Last updated: May 2, 2026

Select Financial Statement Accounts: Receivables, Inventory, PP&E questions are one of the highest-leverage areas to study for the CPA Exam. This guide breaks down the rule, the elements you need to recognize, the named traps that catch most students, and a memory aid that scales to test day. Read it once, then practice the same sub-topic adaptively in the app.

The rule

Under FASB ASC 330-10-35, inventory measured using FIFO or weighted-average must be reported at the lower of cost or net realizable value (LCNRV). Net realizable value (NRV) is the estimated selling price in the ordinary course of business, less reasonably predictable costs of completion, disposal, and transportation.
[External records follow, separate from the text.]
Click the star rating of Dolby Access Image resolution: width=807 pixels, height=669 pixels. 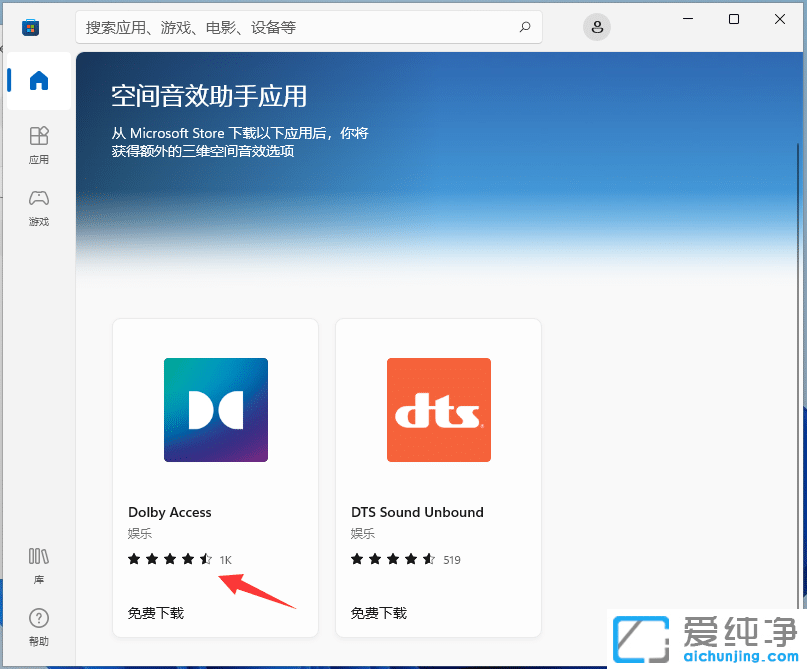[x=168, y=559]
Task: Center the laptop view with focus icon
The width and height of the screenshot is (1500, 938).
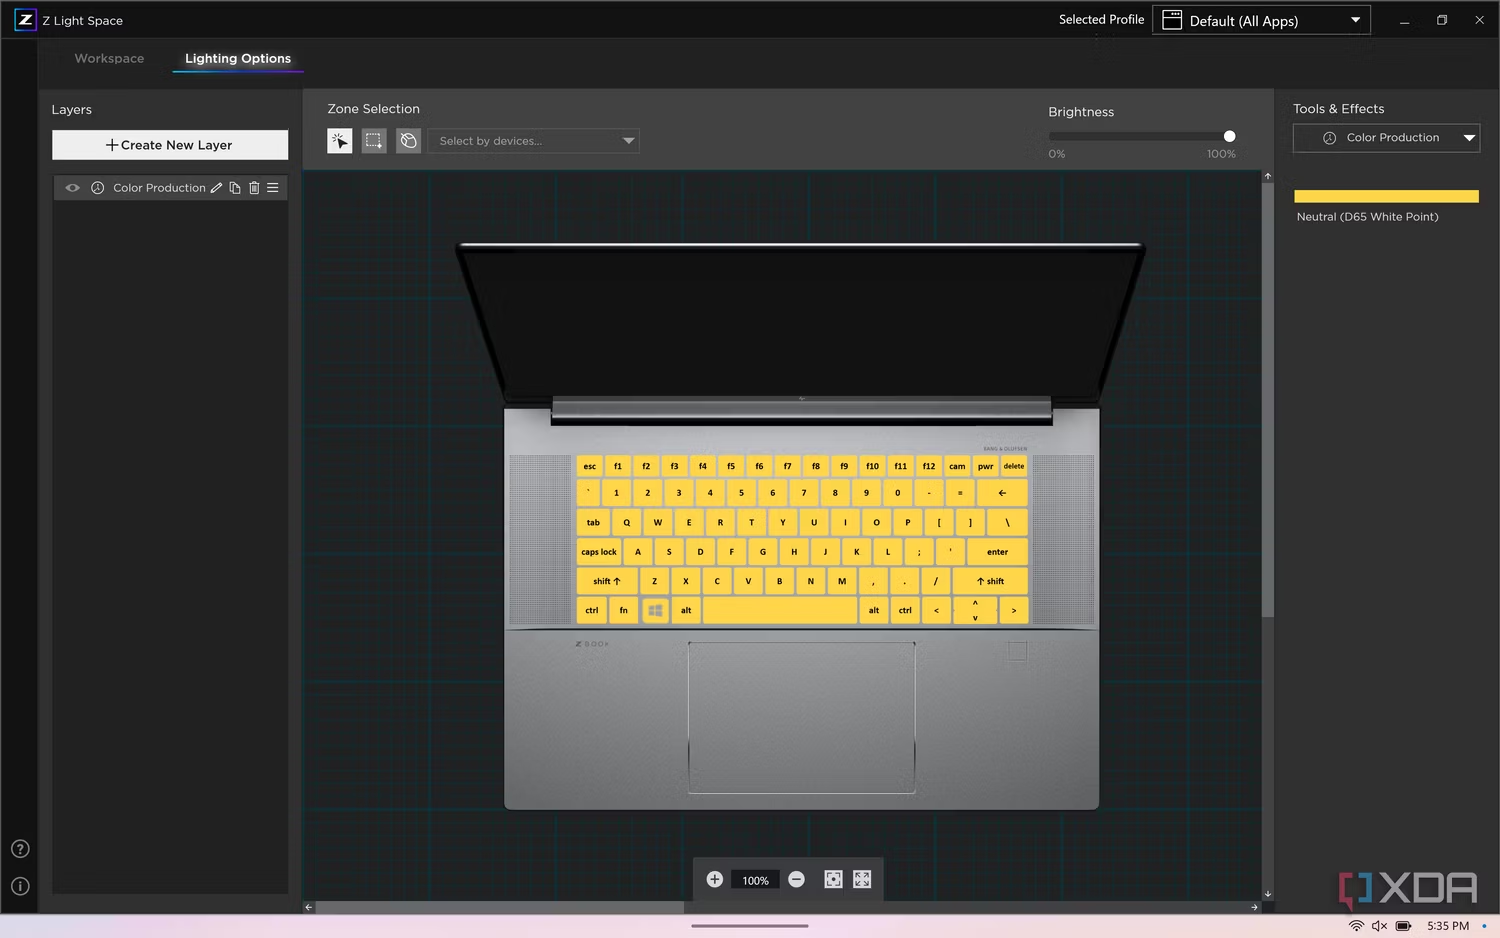Action: point(833,879)
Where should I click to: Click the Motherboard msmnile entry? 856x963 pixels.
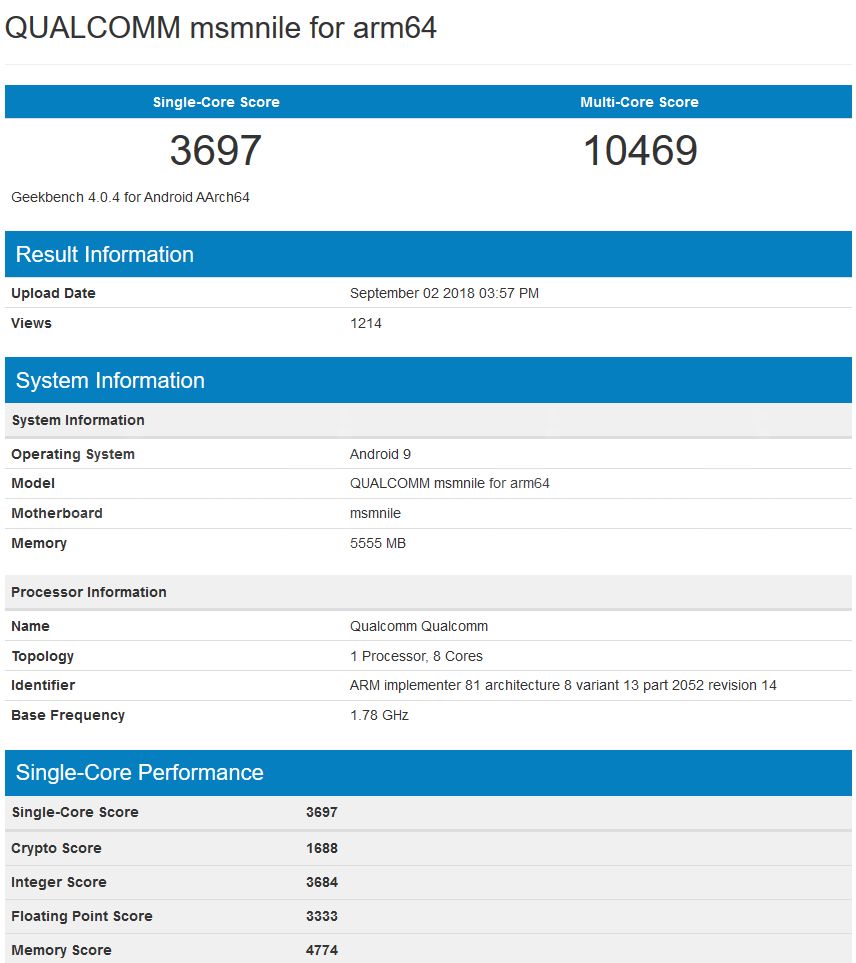tap(380, 513)
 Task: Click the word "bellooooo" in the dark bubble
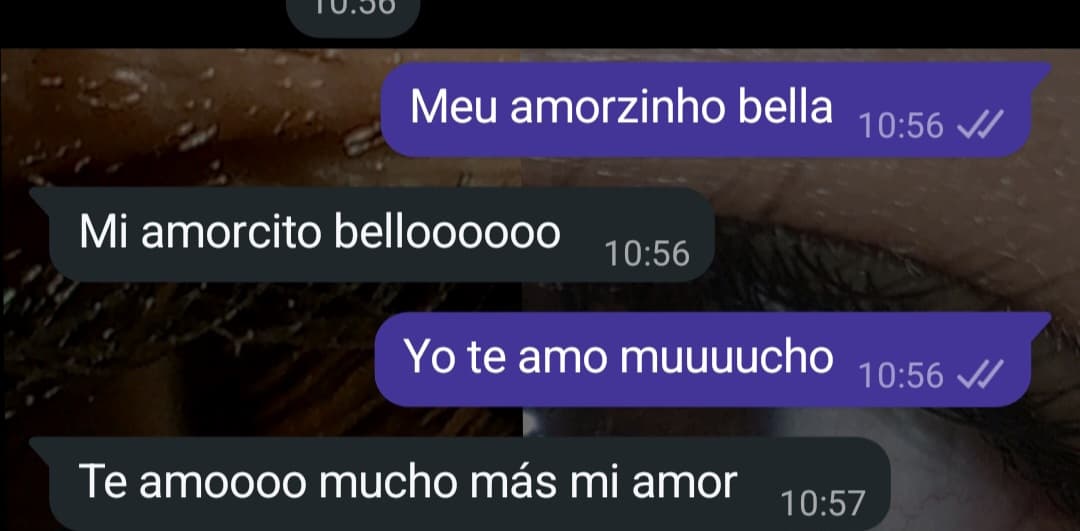(448, 232)
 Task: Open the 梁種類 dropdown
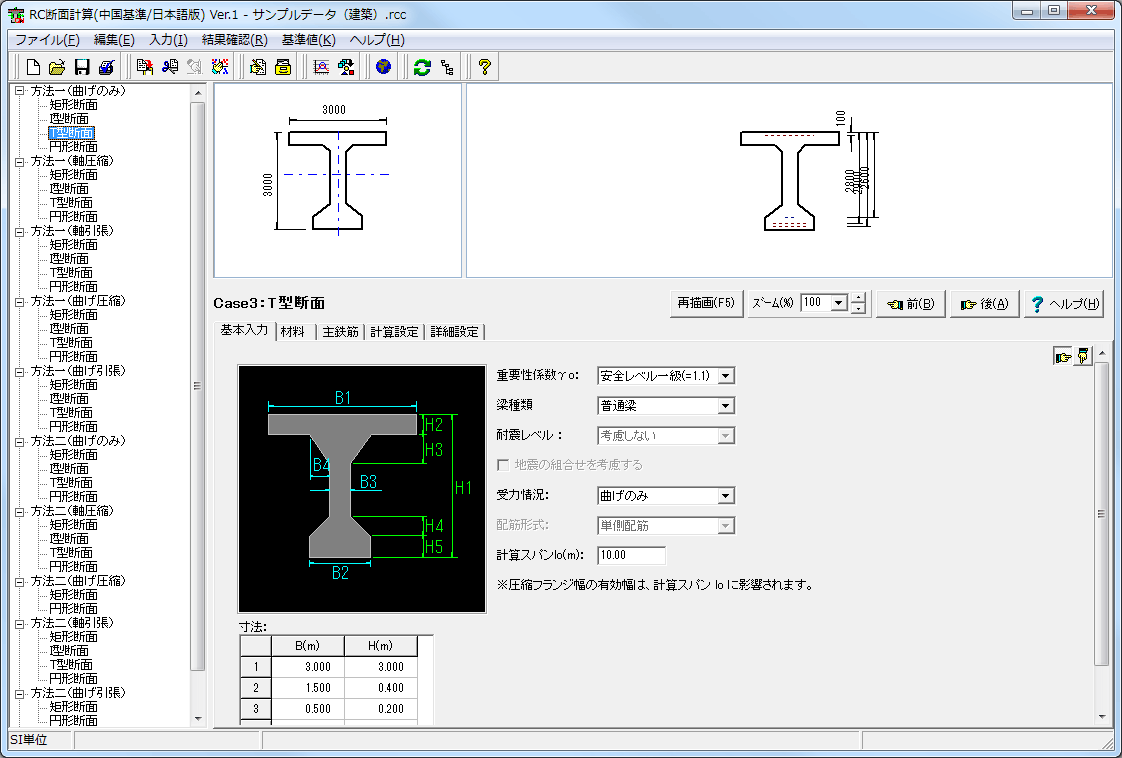click(726, 406)
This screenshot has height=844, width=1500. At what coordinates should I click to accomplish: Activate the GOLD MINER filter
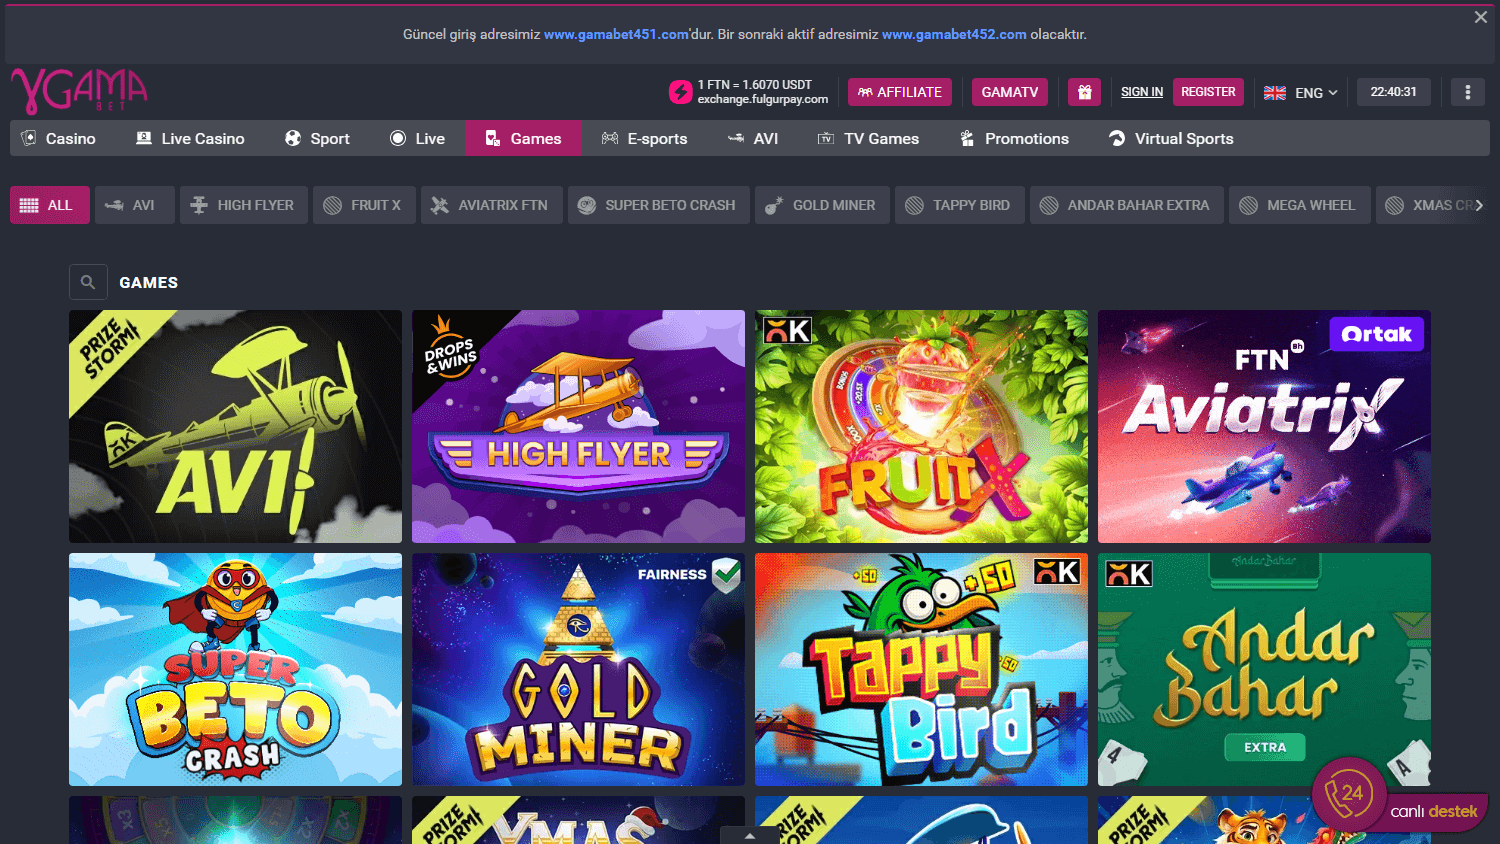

If NRV is below cost, you write the inventory down to NRV and recognize the loss in cost of goods sold (or as a separate line) in the period of decline. Inventory measured using LIFO or the retail inventory method continues to use the older lower of cost or market (LCM) rule, where 'market' is replacement cost subject to a ceiling (NRV) and floor (NRV minus normal profit margin).

Elements breakdown

Scope — which inventory uses LCNRV

FASB ASC 330-10-35 prescribes LCNRV for inventory not measured under LIFO or the retail method. Everything else (FIFO, weighted-average, specific identification) uses LCNRV.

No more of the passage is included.